(THE PROBLEM)
Using the records below, filter for lines that contain the string "computer" and copy them out.

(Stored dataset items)
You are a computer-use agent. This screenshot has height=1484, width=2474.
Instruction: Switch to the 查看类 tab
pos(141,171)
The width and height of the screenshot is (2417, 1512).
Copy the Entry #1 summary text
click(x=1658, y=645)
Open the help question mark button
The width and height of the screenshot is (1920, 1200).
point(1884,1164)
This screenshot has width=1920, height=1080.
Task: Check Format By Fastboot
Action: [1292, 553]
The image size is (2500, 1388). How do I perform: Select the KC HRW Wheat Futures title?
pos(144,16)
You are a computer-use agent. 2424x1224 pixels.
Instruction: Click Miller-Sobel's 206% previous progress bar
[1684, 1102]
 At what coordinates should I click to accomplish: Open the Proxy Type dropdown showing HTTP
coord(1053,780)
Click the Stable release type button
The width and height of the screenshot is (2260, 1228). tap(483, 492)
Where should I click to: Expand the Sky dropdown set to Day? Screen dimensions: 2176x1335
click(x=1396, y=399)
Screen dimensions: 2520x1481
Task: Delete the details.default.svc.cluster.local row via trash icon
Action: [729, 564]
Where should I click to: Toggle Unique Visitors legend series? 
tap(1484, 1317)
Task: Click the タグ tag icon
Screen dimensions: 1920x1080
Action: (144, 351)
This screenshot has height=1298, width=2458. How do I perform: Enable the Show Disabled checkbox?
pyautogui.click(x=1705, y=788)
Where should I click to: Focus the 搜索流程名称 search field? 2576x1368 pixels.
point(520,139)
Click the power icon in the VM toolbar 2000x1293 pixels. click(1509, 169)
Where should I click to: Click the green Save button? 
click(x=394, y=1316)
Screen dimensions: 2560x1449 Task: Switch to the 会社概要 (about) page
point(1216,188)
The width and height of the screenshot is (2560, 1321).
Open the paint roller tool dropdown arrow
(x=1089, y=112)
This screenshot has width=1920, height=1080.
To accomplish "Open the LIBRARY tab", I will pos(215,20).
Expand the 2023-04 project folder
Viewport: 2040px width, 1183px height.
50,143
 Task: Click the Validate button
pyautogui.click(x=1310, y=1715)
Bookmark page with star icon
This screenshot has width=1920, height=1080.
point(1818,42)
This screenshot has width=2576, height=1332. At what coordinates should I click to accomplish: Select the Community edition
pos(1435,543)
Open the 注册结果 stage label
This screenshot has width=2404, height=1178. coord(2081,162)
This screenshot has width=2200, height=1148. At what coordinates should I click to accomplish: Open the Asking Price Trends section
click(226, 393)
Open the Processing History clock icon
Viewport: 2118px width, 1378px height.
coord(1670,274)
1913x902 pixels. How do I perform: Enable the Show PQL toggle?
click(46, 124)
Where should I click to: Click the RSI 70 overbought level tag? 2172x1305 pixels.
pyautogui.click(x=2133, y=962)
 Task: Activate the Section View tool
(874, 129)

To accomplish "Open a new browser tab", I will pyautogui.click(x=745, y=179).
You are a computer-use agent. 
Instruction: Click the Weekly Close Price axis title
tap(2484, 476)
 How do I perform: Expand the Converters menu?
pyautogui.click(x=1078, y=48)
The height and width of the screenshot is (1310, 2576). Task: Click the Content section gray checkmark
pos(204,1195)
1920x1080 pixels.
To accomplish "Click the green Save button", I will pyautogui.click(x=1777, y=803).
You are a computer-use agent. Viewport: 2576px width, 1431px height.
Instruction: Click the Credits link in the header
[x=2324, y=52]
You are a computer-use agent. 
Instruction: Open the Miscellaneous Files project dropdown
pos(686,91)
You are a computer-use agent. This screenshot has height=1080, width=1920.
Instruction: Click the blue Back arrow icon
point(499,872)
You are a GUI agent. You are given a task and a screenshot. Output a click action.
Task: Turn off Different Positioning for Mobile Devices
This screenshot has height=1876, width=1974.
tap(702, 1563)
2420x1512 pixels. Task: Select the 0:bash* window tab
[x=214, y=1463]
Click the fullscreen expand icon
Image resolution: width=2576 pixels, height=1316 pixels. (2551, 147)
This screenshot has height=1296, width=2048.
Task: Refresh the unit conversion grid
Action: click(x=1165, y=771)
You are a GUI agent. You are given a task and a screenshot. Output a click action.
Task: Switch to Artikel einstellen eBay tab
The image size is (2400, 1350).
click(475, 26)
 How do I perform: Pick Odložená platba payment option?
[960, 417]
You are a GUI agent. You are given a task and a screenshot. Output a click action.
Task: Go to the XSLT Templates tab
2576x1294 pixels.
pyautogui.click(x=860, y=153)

(RESPONSE TO THE TASK)
You are a computer-use agent. This screenshot has height=1484, width=2474.
You are a computer-use agent. 2424x1224 pixels.
You are a computer-use agent. 
You are a computer-use agent. Viewport: 2576px width, 1431px height.
You are a computer-use agent. 
You are a computer-use agent. This screenshot has height=1080, width=1920.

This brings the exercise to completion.